Once the line containing "FSJES Fès (54, 1674)" is found in the records below, return it and each following line exactly, up to and including the line containing "[Master Université Hassan", and nothing else.

Start of Records for this task

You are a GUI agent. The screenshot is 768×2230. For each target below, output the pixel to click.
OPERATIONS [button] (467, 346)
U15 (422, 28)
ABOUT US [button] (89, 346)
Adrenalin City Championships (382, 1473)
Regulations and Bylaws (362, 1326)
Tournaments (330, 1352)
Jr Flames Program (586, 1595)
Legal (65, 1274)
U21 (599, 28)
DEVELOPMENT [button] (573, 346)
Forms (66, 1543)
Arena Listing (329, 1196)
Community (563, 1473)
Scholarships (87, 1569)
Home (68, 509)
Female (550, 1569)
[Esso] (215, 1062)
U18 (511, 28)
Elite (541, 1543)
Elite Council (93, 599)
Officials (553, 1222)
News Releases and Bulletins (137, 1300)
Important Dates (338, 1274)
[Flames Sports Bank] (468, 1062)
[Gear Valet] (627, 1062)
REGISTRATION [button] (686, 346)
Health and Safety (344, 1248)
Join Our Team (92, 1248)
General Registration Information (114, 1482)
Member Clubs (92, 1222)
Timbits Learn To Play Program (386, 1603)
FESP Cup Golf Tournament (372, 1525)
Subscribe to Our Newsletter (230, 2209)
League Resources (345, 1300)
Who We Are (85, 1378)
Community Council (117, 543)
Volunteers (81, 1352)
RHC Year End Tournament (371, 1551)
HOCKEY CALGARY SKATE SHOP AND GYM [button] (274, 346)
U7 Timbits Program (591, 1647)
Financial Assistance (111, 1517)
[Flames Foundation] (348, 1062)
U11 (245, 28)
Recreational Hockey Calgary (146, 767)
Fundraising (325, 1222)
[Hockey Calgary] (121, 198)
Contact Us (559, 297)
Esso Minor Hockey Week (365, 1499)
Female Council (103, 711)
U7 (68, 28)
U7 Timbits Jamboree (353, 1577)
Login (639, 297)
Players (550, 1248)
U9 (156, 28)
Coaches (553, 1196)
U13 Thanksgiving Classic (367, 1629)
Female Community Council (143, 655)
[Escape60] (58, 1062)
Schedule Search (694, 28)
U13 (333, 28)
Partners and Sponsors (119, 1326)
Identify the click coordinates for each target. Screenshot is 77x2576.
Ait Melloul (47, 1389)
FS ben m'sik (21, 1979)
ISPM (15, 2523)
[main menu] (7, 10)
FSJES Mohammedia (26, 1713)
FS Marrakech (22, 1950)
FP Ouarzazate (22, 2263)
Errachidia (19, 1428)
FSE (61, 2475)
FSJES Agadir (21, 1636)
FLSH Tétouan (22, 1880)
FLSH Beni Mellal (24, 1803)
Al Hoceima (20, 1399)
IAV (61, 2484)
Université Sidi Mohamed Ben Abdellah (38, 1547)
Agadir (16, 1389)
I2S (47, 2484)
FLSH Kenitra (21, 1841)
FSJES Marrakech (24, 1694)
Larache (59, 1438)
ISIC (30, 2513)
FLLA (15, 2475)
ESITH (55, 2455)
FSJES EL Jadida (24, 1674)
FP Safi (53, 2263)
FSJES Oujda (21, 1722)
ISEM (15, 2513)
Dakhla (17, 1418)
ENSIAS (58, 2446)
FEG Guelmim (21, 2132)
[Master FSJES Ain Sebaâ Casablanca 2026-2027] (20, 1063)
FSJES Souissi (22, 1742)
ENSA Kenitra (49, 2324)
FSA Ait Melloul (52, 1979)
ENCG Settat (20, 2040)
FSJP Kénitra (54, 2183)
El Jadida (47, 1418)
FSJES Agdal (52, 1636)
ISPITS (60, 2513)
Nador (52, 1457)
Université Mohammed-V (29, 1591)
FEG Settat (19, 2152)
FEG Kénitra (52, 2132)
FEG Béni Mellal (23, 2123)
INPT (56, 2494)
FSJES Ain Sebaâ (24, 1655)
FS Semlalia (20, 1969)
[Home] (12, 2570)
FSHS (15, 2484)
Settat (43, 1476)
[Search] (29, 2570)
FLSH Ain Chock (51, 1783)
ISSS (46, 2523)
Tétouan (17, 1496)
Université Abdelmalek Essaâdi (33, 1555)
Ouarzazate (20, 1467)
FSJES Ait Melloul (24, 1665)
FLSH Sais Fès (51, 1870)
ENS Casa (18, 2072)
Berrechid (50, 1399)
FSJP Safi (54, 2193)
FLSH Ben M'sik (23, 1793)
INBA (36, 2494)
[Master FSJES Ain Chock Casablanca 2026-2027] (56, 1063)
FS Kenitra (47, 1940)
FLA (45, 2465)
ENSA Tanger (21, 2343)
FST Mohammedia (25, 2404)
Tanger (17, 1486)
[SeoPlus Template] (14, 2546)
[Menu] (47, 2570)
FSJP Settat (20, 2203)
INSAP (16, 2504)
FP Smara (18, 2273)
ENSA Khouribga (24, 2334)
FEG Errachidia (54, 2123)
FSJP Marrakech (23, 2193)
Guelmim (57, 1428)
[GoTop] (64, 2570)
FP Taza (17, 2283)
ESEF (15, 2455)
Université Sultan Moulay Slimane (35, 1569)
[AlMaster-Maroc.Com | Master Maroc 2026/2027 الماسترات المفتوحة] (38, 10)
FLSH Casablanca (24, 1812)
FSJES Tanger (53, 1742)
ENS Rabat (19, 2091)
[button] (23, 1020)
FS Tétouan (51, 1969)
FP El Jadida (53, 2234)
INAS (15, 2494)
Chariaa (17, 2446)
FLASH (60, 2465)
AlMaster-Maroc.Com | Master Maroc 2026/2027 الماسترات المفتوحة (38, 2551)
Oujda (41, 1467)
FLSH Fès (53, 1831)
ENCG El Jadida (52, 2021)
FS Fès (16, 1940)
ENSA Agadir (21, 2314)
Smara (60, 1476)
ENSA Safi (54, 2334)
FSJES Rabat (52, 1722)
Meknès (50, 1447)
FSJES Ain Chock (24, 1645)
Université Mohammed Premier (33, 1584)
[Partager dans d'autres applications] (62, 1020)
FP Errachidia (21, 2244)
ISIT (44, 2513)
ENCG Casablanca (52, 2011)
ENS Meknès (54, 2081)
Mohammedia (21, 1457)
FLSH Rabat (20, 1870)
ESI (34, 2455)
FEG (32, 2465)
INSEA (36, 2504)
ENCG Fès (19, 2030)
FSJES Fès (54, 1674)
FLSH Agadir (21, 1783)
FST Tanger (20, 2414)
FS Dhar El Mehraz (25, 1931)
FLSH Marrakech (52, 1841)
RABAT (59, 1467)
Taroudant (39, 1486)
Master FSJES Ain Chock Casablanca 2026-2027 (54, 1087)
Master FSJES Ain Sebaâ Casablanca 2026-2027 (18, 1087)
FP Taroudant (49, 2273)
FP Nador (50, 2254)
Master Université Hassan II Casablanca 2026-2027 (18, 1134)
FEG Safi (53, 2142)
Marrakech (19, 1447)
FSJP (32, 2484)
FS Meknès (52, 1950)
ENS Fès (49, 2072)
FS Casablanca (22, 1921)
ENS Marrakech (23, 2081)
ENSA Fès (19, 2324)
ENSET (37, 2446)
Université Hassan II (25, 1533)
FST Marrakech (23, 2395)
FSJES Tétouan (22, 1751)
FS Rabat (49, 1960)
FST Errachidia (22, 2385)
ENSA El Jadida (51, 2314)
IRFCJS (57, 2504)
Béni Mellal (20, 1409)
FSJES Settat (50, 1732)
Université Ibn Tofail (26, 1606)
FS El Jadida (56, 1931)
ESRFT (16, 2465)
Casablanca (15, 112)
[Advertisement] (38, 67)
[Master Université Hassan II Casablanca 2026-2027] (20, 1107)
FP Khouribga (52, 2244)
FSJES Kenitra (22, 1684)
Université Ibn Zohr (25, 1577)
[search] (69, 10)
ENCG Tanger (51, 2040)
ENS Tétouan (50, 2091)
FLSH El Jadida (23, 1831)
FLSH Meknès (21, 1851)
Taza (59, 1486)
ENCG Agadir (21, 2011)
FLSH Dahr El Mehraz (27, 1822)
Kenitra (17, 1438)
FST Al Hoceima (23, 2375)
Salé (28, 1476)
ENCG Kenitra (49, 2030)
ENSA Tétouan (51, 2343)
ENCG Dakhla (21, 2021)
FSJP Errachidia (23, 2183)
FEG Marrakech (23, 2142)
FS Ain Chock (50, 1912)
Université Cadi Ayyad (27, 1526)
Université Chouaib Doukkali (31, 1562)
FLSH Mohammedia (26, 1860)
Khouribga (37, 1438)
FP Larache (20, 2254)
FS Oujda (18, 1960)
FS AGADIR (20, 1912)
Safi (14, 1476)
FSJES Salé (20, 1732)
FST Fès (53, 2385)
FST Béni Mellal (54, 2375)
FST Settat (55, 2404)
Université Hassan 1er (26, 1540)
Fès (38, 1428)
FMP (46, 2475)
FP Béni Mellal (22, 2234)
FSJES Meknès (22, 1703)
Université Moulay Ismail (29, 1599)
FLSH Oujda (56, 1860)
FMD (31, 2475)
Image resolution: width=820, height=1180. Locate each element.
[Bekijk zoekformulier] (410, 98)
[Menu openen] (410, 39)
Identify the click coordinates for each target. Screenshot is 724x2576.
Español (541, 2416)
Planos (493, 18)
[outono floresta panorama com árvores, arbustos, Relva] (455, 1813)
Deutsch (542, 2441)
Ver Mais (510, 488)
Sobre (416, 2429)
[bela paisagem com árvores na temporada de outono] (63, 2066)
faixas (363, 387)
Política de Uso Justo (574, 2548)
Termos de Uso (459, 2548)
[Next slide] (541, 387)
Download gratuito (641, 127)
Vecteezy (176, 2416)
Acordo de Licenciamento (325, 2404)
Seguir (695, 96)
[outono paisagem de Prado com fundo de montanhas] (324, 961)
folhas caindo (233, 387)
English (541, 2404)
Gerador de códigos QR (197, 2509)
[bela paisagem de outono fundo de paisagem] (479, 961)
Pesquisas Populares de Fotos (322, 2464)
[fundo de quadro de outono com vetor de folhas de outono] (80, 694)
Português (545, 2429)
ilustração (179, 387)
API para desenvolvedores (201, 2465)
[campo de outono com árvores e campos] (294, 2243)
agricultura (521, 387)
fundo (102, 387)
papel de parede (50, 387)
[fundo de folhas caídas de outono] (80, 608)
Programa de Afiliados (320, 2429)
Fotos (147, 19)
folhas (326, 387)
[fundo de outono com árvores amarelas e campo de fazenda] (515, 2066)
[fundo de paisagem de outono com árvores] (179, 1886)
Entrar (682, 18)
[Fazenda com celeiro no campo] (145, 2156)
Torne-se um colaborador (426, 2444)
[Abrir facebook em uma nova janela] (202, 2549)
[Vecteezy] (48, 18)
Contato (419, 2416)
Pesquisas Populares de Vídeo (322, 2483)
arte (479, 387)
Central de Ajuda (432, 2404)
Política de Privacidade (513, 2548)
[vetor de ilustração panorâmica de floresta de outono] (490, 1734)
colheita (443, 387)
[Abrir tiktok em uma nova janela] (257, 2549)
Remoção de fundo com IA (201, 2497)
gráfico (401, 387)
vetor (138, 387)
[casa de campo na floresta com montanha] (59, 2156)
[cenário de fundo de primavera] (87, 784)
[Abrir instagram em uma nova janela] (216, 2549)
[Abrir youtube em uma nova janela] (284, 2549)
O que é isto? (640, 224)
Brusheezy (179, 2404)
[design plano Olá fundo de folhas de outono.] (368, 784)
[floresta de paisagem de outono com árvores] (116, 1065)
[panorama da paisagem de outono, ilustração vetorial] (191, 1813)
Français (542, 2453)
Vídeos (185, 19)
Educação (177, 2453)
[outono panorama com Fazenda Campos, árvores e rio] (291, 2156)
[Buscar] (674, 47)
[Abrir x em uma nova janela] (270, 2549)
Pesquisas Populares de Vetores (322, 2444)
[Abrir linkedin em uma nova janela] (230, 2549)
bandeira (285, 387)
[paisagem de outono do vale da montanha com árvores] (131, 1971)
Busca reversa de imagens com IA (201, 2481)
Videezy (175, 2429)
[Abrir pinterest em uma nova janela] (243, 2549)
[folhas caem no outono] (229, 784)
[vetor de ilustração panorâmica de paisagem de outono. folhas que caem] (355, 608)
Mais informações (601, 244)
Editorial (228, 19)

End of Records for this task

Completed task:
FSJES Fès (54, 1674)
FLSH Agadir (21, 1783)
FST Tanger (20, 2414)
FS Dhar El Mehraz (25, 1931)
FLSH Marrakech (52, 1841)
RABAT (59, 1467)
Taroudant (39, 1486)
Master FSJES Ain Chock Casablanca 2026-2027 (54, 1087)
Master FSJES Ain Sebaâ Casablanca 2026-2027 (18, 1087)
FP Taroudant (49, 2273)
FP Nador (50, 2254)
Master Université Hassan II Casablanca 2026-2027 (18, 1134)
FEG Safi (53, 2142)
Marrakech (19, 1447)
FSJP (32, 2484)
FS Meknès (52, 1950)
ENS Fès (49, 2072)
FS Casablanca (22, 1921)
ENS Marrakech (23, 2081)
ENSA Fès (19, 2324)
ENSET (37, 2446)
Université Hassan II (25, 1533)
FST Marrakech (23, 2395)
FSJES Tétouan (22, 1751)
FS Rabat (49, 1960)
FST Errachidia (22, 2385)
ENSA El Jadida (51, 2314)
IRFCJS (57, 2504)
Béni Mellal (20, 1409)
FSJES Settat (50, 1732)
Université Ibn Tofail (26, 1606)
FS El Jadida (56, 1931)
ESRFT (16, 2465)
Casablanca (15, 112)
[Advertisement] (38, 67)
[Master Université Hassan II Casablanca 2026-2027] (20, 1107)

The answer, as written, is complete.